What really marked me is that one evening, after supper, we were bombed and a bomb landed in one of my mortars. But it didn’t explode. We prayed to God because my men were there. We had to evacuate the place so that specialists could come in and disarm the bomb, and so that we could resume our positions.

Another thing that marked me was when we did a patrol in the enemy’s territory. That was very, very stressful. I was a sergeant at that time and that was especially stressful since you were responsible for your men as well.

Wake-up time was usually around 5:30 or 6:00, depending on the day. I had to conduct a tour of my platoon because I was the officer responsible. I went to see if my positions were there as well. I had to conduct inspections at night to make sure that the men were at their positions. When the morning came, we had our breakfast. We did it half-and-half: one guy would stay in front while the other went to eat his breakfast. He would come to eat his breakfast; there was a place to eat our breakfast with the platoon. And then we ate breakfast. After breakfast, the others, the first relief team, otherwise said, returned to the line. And then the second relief tame came to eat. And that continued until noontime. Then, at noon, it was the same thing.

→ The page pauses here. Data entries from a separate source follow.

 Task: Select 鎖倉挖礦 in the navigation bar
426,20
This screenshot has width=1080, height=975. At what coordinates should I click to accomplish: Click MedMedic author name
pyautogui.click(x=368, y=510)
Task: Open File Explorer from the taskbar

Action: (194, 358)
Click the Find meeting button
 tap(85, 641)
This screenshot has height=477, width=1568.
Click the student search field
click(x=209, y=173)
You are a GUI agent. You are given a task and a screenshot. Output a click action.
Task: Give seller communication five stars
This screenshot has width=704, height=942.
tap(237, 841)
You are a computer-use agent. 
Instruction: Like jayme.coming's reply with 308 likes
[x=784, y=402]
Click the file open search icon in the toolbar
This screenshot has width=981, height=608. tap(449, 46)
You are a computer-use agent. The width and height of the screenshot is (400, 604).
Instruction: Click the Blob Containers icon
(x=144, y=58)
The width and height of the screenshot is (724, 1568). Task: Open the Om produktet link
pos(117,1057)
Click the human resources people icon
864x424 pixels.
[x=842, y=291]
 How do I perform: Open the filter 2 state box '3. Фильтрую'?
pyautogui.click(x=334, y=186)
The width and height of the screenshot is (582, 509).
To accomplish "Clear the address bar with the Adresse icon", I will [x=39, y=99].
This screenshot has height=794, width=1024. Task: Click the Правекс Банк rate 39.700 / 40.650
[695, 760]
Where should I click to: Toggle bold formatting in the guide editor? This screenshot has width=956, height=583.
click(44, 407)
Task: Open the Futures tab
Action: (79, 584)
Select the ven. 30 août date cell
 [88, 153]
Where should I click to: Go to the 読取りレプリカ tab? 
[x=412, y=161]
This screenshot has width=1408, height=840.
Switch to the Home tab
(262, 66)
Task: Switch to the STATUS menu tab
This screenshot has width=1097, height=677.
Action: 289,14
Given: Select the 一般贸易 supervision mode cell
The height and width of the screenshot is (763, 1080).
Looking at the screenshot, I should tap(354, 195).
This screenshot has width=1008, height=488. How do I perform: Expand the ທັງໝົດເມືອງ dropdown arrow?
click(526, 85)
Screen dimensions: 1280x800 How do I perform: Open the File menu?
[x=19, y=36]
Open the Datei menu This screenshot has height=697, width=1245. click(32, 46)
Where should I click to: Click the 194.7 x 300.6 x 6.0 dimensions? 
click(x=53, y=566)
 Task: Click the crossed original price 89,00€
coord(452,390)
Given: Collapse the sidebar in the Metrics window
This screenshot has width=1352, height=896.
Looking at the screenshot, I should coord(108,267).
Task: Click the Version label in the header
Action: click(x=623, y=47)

If the enemy attacked during that time, we dropped everything and resumed our positions. We were lucky though because it was the end. The enemy was attacking in darkness. For them to approach our lines, they had to be hidden. But, with the weapons we had, with the 60-milimetre cannons, we sent flash bombs (illuminating rockets shot using a mortar or a flare gun and which glided down in a small parachute) to illuminate the area in front of our lines to see if the enemy was coming.

Also, depending on the temperature, when the temperature was poor, we expected to be attacked. That’s was one of the tricks they (the Chinese forces) played. They attacked during those times. They knew that we were inclined to camouflage ourselves in the snow or cold so that’s when they would attack. When the war ended, I expected to stay there, but they called me and I was transferred to the Hiroshima (Japan) battle school.